If you wish to exercise your rights, please contact the practice in the first instance - details above. You can also contact the Data Protection Officer if you prefer – details are again given above, or you can contact the Information Commissioner (ICO) – details via their website at https://ico.org.uk.

Provision of Data

It is not generally a legal requirement for you to provide us with data – however if you do not do so we may be unable to provide you with treatment. For more detail see the full privacy notice.

Automated Decision Making

We use various tools to simplify care and ensure that you get the best care possible.

Some of these have a degree of automation, for example, where a regular test is recommended for a health condition you have, or you are in a particular age and gender range and have not had a recommended screening test, we will have an automated list that flags you to be contacted. These recalls are automated, but it’s up to you to book an appointment; no action is taken beyond contacting you.

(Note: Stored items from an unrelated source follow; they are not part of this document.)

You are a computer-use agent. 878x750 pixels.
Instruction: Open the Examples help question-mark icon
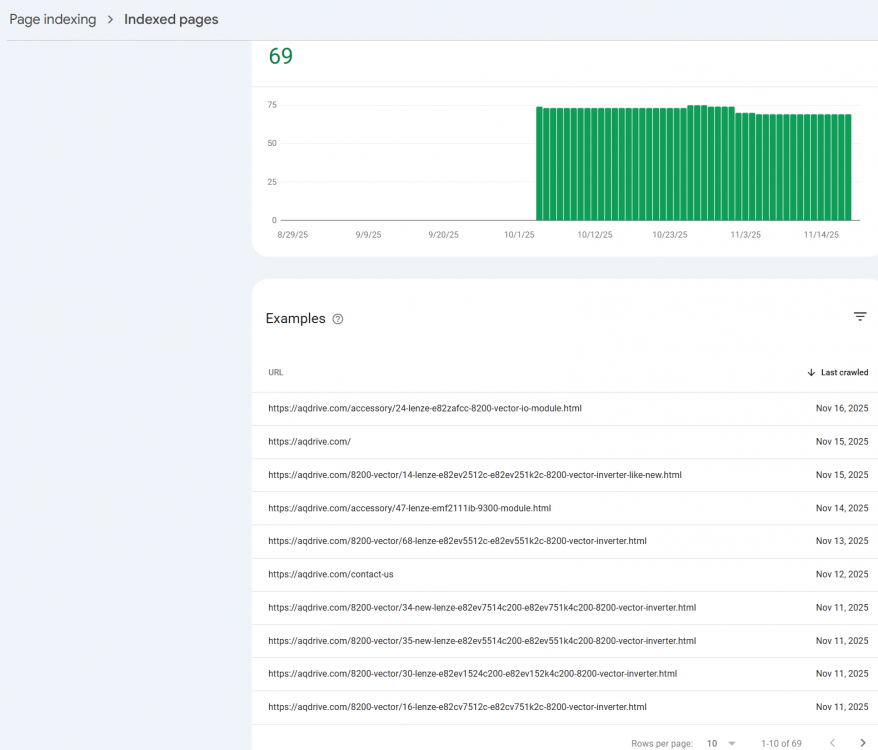[338, 319]
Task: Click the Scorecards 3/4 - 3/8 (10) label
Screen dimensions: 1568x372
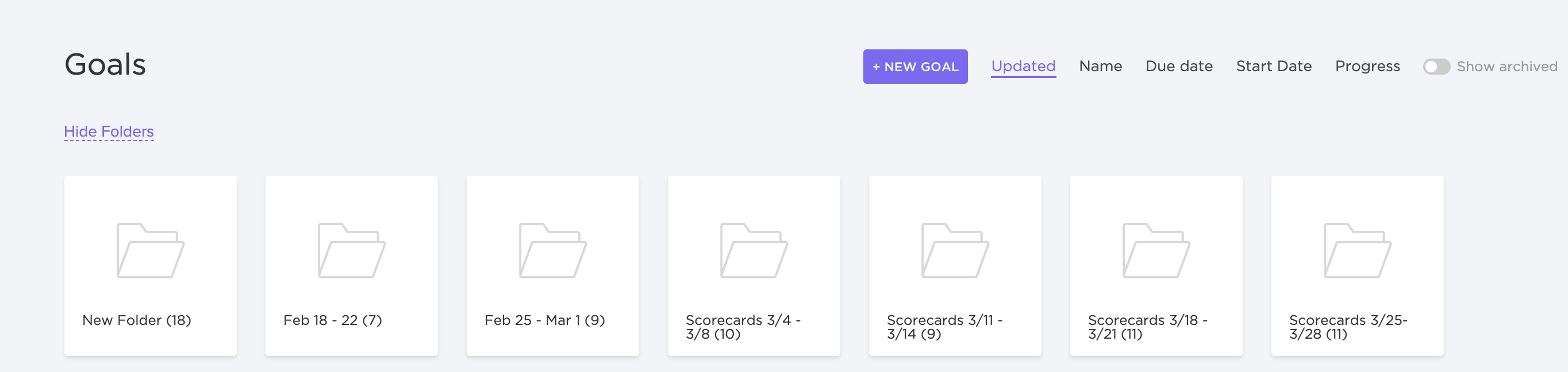Action: 743,327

NO decisions on your care are taken without human intervention.

National Data opt-out

How the NHS and care services use your information

Whenever you use a health or care service, such as attending Accident & Emergency or using Community Care services, important information about you is collected in a patient record for that service. Collecting this information helps to ensure you get the best possible care and treatment.

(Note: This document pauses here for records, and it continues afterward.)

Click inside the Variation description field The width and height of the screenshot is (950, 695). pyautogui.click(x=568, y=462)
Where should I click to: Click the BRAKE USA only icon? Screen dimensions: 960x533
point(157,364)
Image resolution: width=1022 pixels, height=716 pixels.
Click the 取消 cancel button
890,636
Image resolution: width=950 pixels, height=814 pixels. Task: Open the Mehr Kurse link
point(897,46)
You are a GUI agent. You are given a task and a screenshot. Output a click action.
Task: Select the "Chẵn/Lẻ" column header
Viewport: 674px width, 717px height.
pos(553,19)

The information collected about you when you use these services can also be used and provided to other organisations for purposes beyond your individual care, for instance to help with:

 

  • improving the quality and standards of care provided
  • research into the development of new treatments
  • preventing illness and diseases
  • monitoring safety
  • planning services

 

This may only take place when there is a clear legal basis to use this information. All these uses help to provide better health and care for you, your family and future generations. Confidential patient information about your health and care is only used like this where allowed by law.

 

Most of the time, anonymised data is used for research and planning so that you cannot be identified in which case your confidential patient information isn’t needed.

 

You have a choice about whether you want your confidential patient information to be used in this way. If you are happy with this use of information you do not need to do anything. If you do choose to opt out your confidential patient information will still be used to support your individual care.

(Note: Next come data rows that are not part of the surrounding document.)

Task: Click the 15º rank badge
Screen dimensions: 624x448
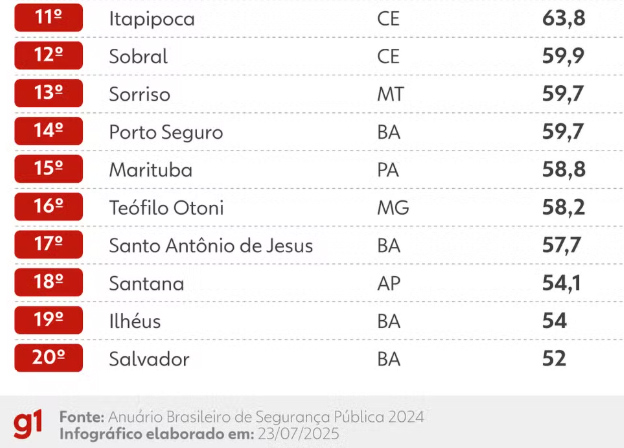Action: pos(49,169)
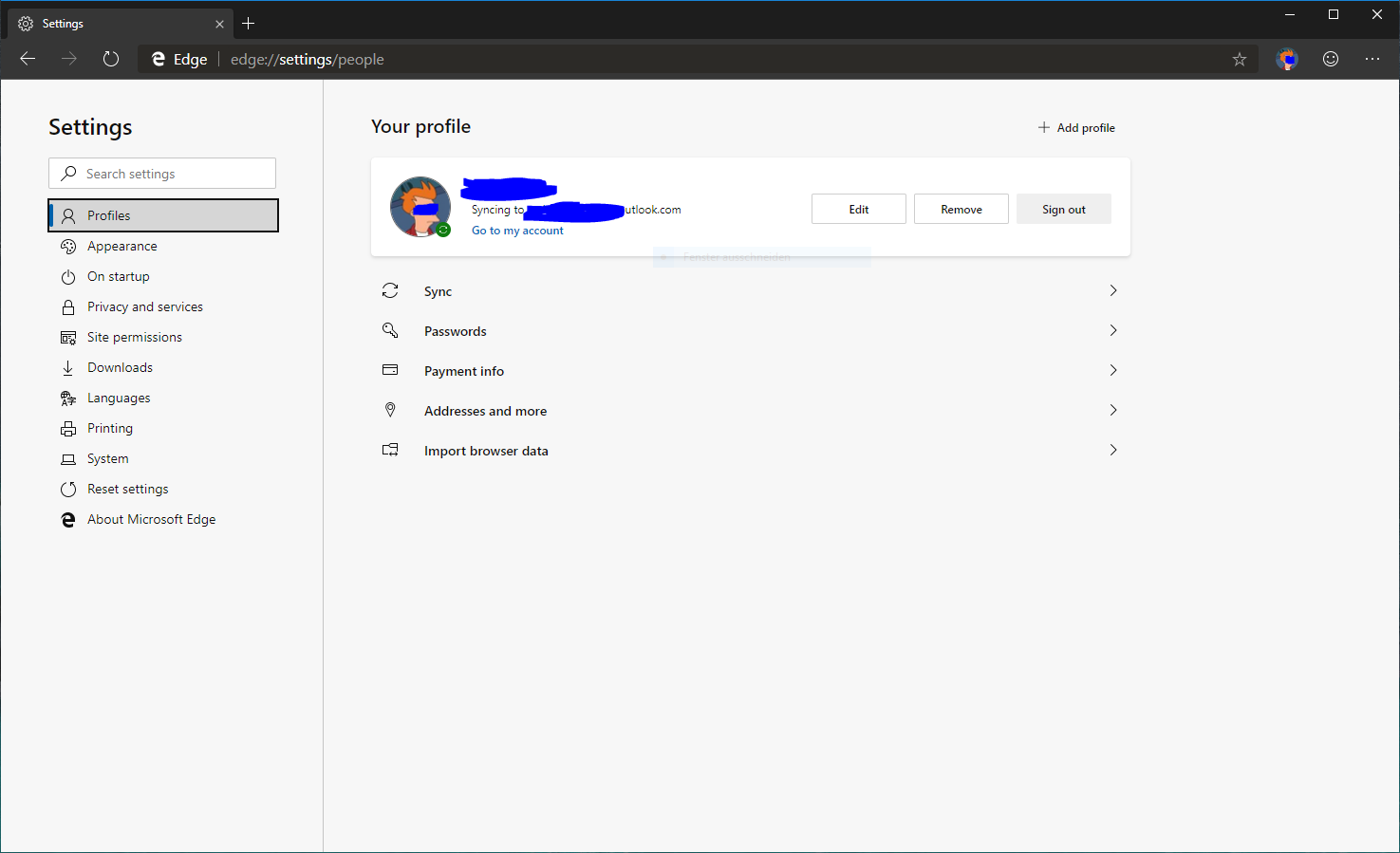Add this page to favorites star

point(1239,59)
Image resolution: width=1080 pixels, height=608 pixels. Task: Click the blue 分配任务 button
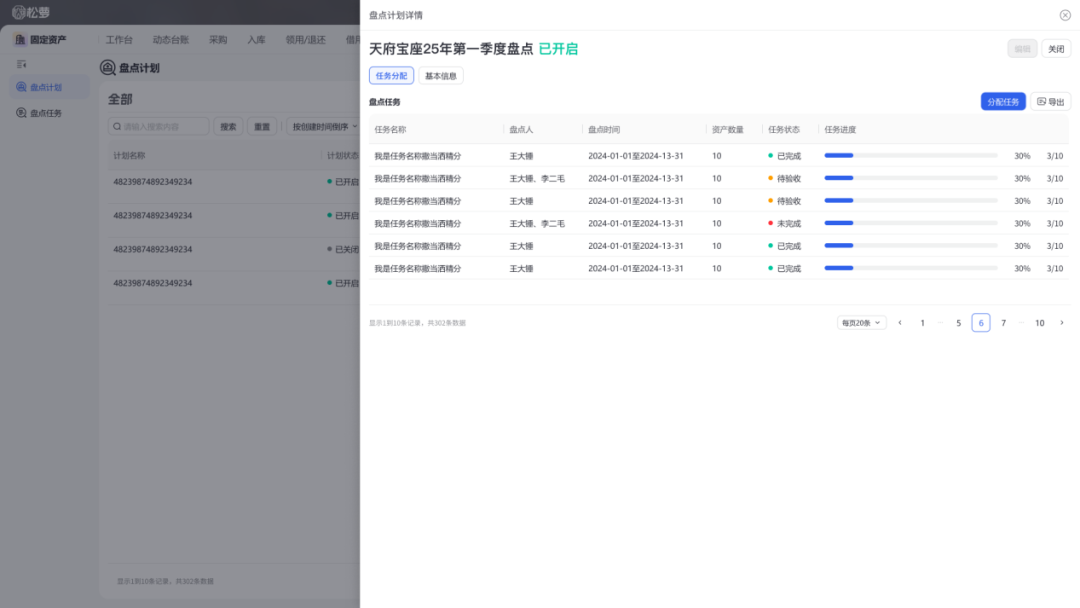pyautogui.click(x=1002, y=102)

To find out more or to register your choice to opt out, please visit www.nhs.uk/your-nhs-data-matters.  On this web page you will:

  • See what is meant by confidential patient information
  • Find examples of when confidential patient information is used for individual care and examples of when it is used for purposes beyond individual care
  • Find out more about the benefits of sharing data
  • Understand more about who uses the data
  • Find out how your data is protected
  • Be able to access the system to view, set or change your opt-out setting
  • Find the contact telephone number if you want to know any more or to set/change your opt-out by phone
  • See the situations where the opt-out will not apply

 

You can also find out more about how patient information is used at:

https://www.hra.nhs.uk/information-about-patients/ (which covers health and care research); and

https://understandingpatientdata.org.uk/what-you-need-know (which covers how and why patient information is used, the safeguards and how decisions are made)

 

You can change your mind about your choice at any time.

 

Data being used or shared for purposes beyond individual care does not include your data being shared with insurance companies or used for marketing purposes and data would only be used in this way with your specific agreement.

 

Health and care organisations have until 2020 to put systems and processes in place so they can be compliant with the national data opt-out and apply your choice to any confidential patient information they use or share for purposes beyond your individual care. Our organisation is compliant with the national data opt-out policy.